To download any individual file in the browser to the left, right-click on the file name (Ctrl-click on a Mac) and select "Download" from the menu that pops up. This will open your computer's download dialogue, so you can specify where to store the file on your computer.

Again, note that you cannot download a folder in this way. You will need to right click on the individual files inside the folder and download them one by one.

If you have many files to download, this may be burdensome. You can work around this by using the terminal built into the Epistemix IDE to create a single archive file (e.g., a tarball), and then right-click to download that.

To open a terminal, click on the large button with the plus sign above the file broswer, and select "Terminal" from the bottom row of icons. This will launch a terminal. You can then use your favorite method for creating a single archive file for the folder of interest.

10.6 Lesson Recap¶

In this lesson, you explored a short model that loads data from an external file into a table variable in a FRED simulation.
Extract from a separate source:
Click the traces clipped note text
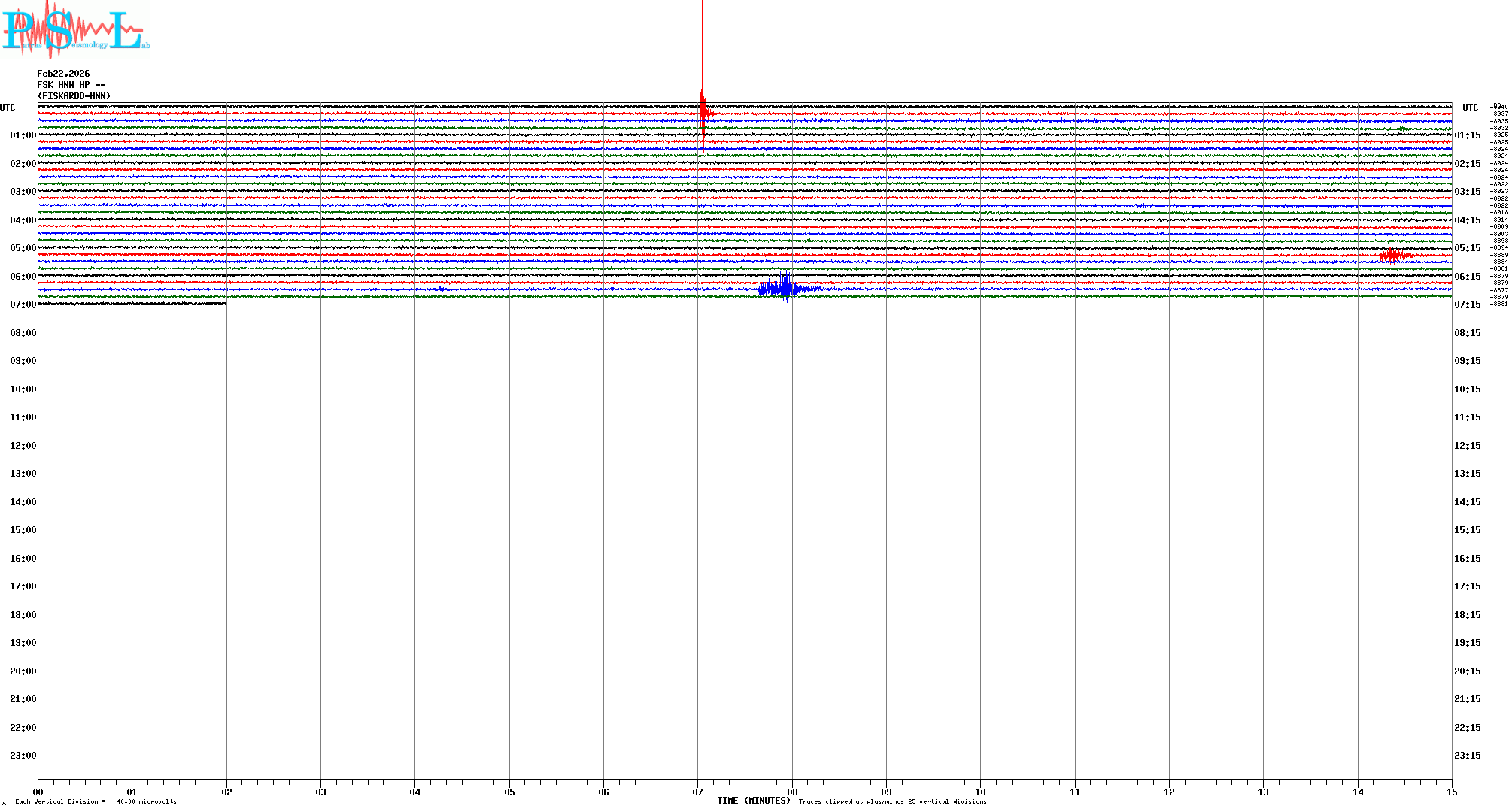click(x=892, y=801)
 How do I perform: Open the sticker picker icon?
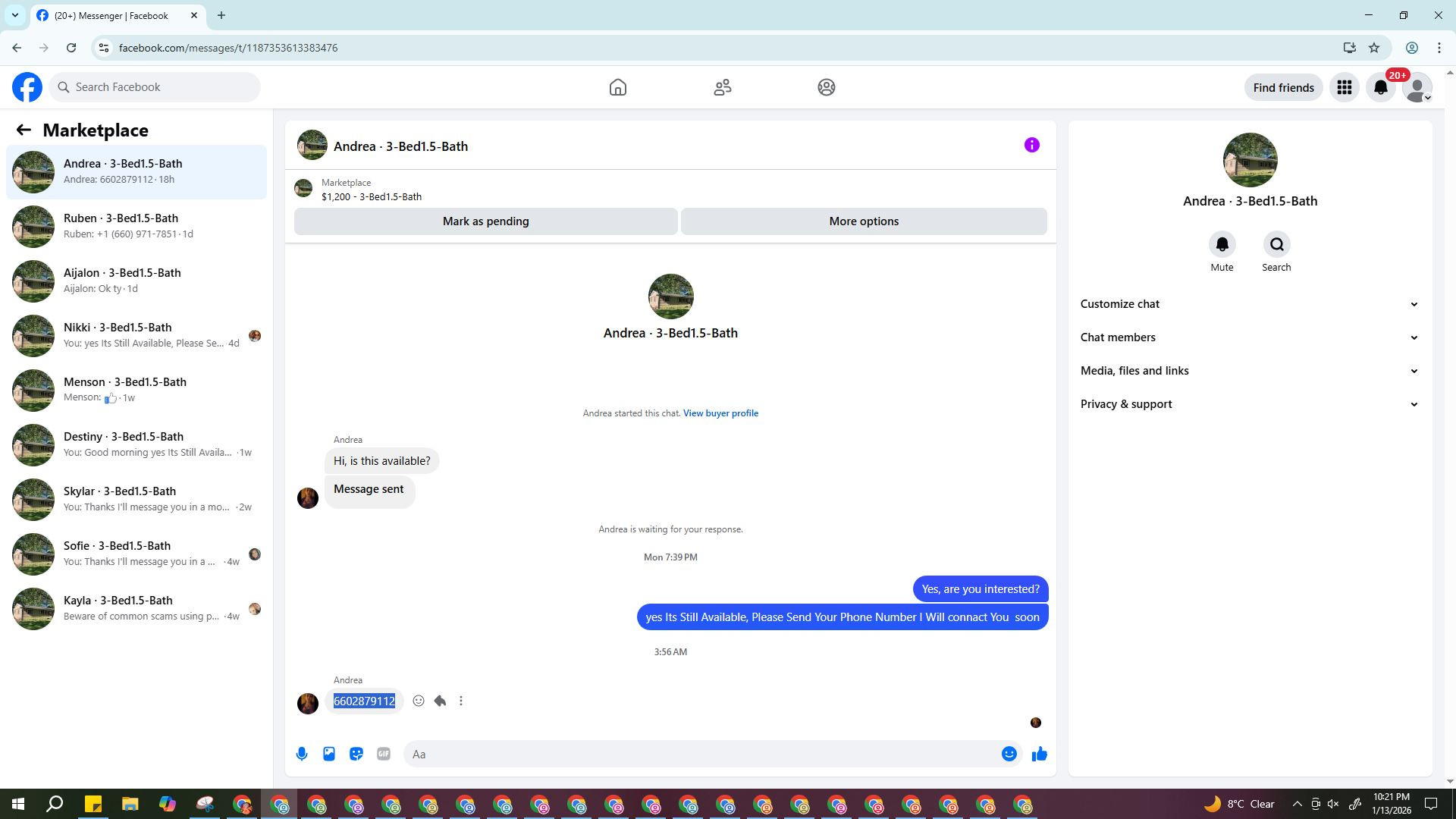(x=356, y=754)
Female agents between the ages of 15 and 44 then query that table to update their agent variable my_preg_prob, which stores the probability with which they will become pregnant.

We also discussed several methods available within FRED simulations and within the Epistemix Platform for creating data output files. After exploring this model, you should be able to:

Use the read, read_table, and read_list_table functions to populate list, table, and list_table variables (respectively) with data from an external file.
Make use of the output keyword to record the final values contained within certain variables in a file at the end of the simulation.
Retrieve state tables from FREDJob and FREDRun objects and create pandas Series and DataFrame objects that can then be saved as CSV files.
Retrieve CSV files that agents used to record information during the simulation with the get_csv_output method of FREDRun objects, and save it in a file using the built-in to_csv method for pandas DataFrames.
Drag and drop files into the Epistemix IDE, and download them from the file browser.
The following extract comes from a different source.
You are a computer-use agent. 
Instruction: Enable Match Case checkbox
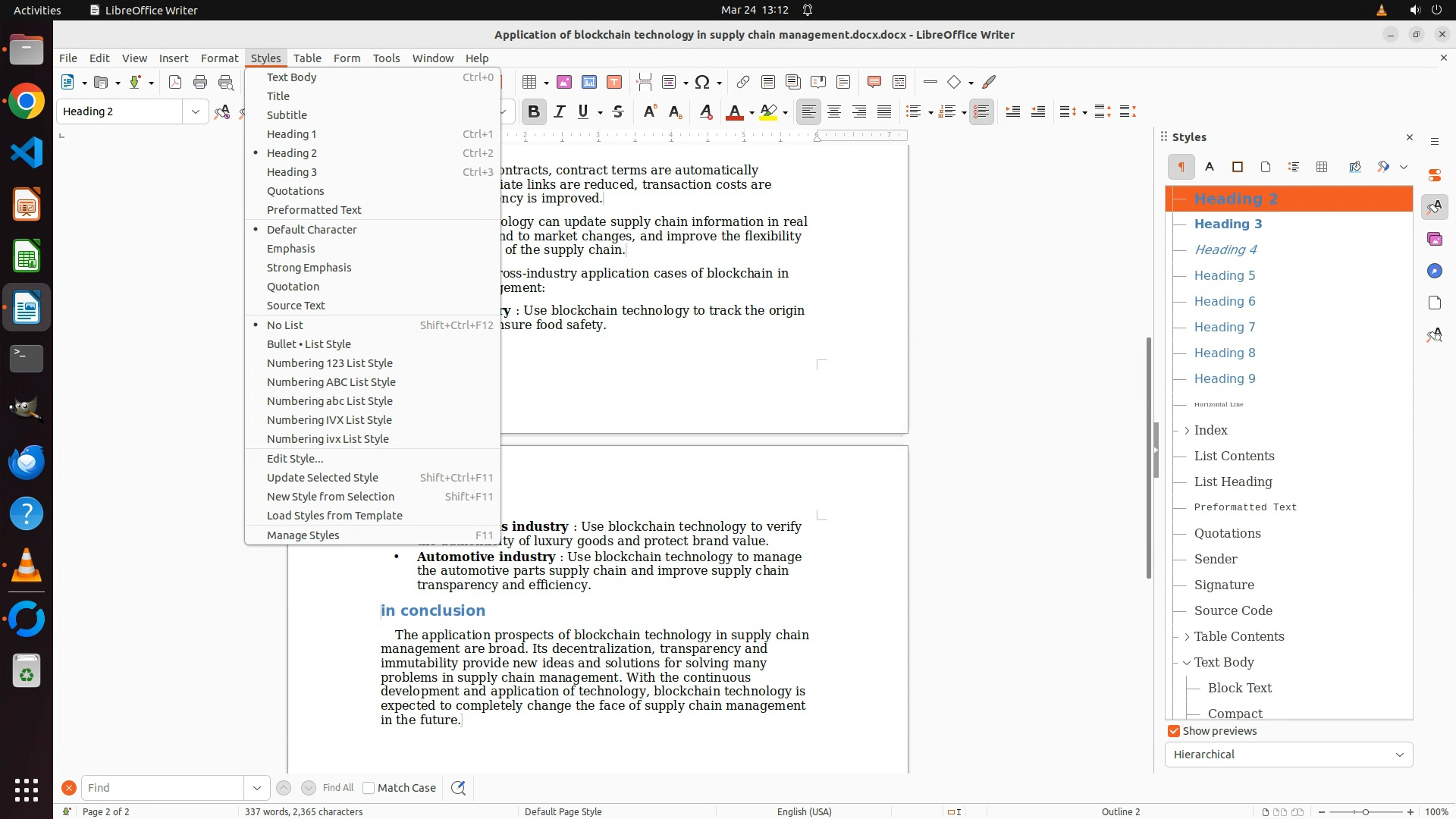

You've made it to the end of this introduction to the Epistemix Platform and the FRED Modeling language! Hopefully you've enjoyed learning about the many features of the FRED language and seeing some of the powerful things that can be included in simulations.

Next Steps¶

Here are some next steps for continuing your learning journey:

Try modifying any of the models in this guide to run in a different place. Or, add a state or condition to an existing model to introduce new agent behaviors.
Take a look around our Community Library to explore models built by the Epistemix team and by other FRED modelers. The knowledge you have gained by working through this guide should make it possible for you to read those more complex models and to start to think about how you might start developing your own models for whatever interesting problems you want to tackle.
Check out the Epistemix Community Forum. This is a place where you can ask questions about FRED, get help with any problems you are encountering in developing models or using the platform itself, and see what other users are getting up to. Epistemix Team members monitor the community and are always ready to answer your questions and help solve your problems.

Special Topics¶

There are also additional tutorials that supplement this Quickstart Guide. They cover the following special topics that may be relevant to your modeling projects: - external-data: This lesson offers more examples of how external data can be incorporated into your simulation, in the form of (1) augmenting the synthetic population with additional agent attributes and (2) building custom places in FRED from real location data.

These lessons can be found in the special-topics directory.